According to one Mayo Clinic study the effectiveness of the much touted Pfizer vaccine was said of dropping to 42% in July, while Moderna's effectiveness still hovered around 76%. Another aspect of the ongoing race against a virus which has already seen many mutations to torment humanity.

AND THEY'RE OFF

By calling for a much anticipated snap election in September Justin Trudeau is gambling Canadians will appreciate his efforts fighting the pandemic and restore the parliamentary majority he lost two years ago, but there is no guarantee he will get one.

He faces a relatively under appreciated Tory leader in the short 36-day campaign, but polls once suggesting a majority may again be within the grasp of the Liberal party have tightened, with third parties playing potential spoilers.

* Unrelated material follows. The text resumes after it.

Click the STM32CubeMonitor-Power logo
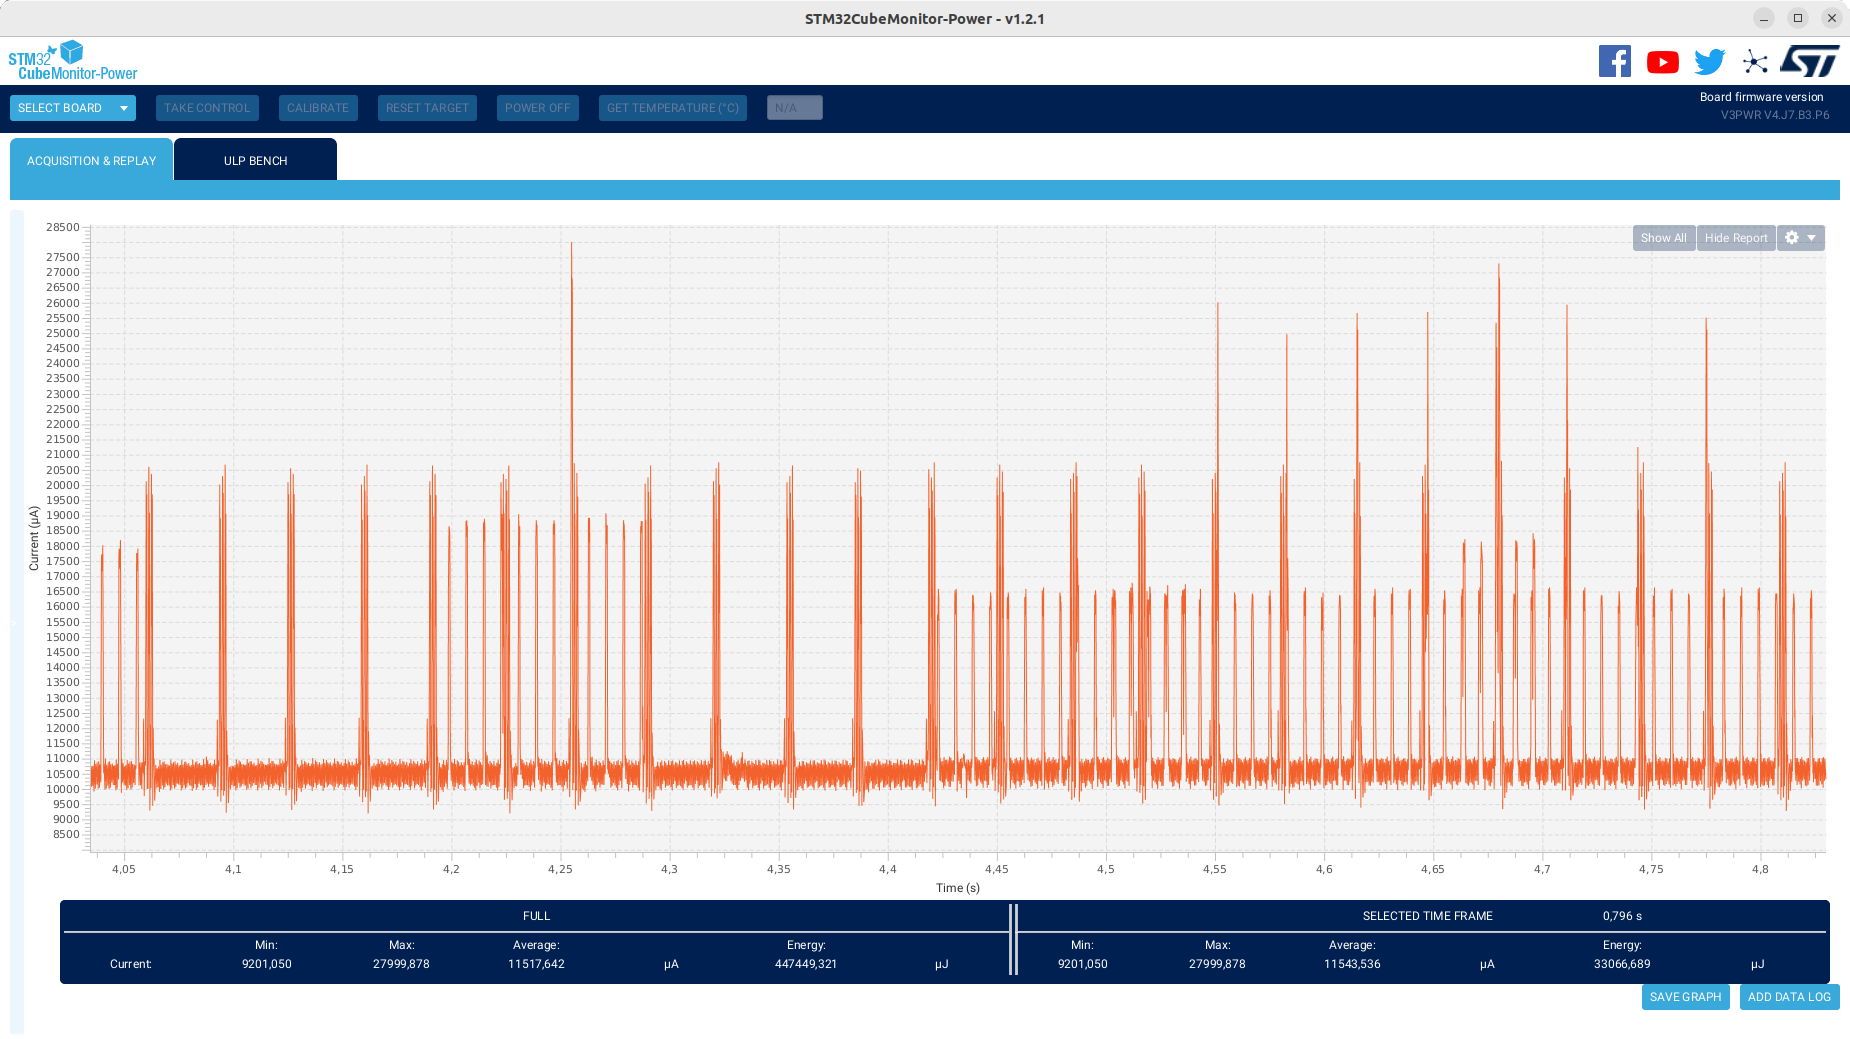The height and width of the screenshot is (1039, 1850). (x=73, y=61)
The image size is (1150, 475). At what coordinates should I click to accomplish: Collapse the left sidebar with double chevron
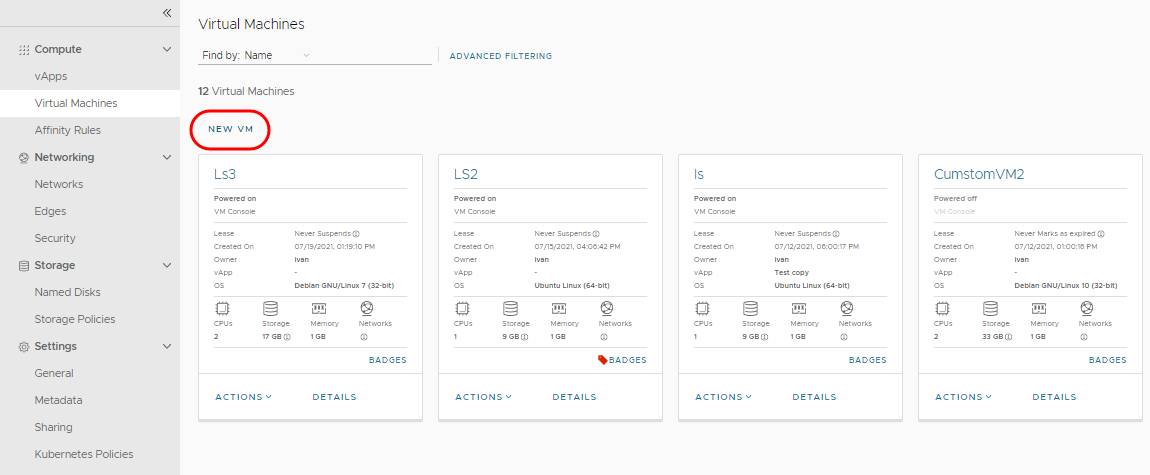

And much can happen even in a short run to the polls. While Canada was less effective launching its vaccination campaign at first it quickly became one of the most vaccinated countries in the world, but the election campaign gets underway as a new wave of infections emerges, threatening more shut downs of the economy.

 Conservative leader Erin O'Toole has faced internal opposition ever since he was selected in the party leadership campaign, many in his own party finding him too centrist in a divided political landscape. He pledged to put the country on the path of economic recovery after what he called a bungled response to the pandemic which cost tens of thousands of jobs, in part by "unleashing innovation."

NDP leader Jagmeet Singh, who announced his campaign platform days before the official suspension of parliament, promised universal pharmacare, dental and mental health support if elected. He and O'Toole condemned Trudeau for launching what they deemed an unnecessary election, but agree on little else.

"The only reason for an election is because Trudeau wants a majority" chimes a Conservative TV ad. One Tory ad however was deemed so bad and amateurish it was panned by Tory MPs themselves, hardly the start O'Toole wanted.

The party's platform promised billions in new pandemic aid and to "take inequality seriously", a centrist swing perhaps not endearing to all Conserva-tives. The split of the vote among the five parties, including the Quebec-only Bloc Quebecois and Greens, threatened to leave parliament the way it was coming out of the Sept. 20 vote.

Singh's poll-topping personal likability could be a factor chipping away at the Liberals' hopes of a majority. The election call had been preceded by a wave of electoral announcements by the Liberals, from plans to develop a vaccine passport to health care decisions hoping to chip away at the support of the NDP.

In Ontario alone that party is sitting third at 26% but has gained 9 points since 2019 in the popular vote, while the poll-topping Liberals (34%) lost 7 points and the Tories slipped two point (to 30%), according to a Leger poll. "I think they need millennials certainly to win a majority," opined David Coletto of Abacus Data, pointing out these young adults have started looking to the NDP rather than Liberals in recent years, hurting their chances to add the necessary new seats.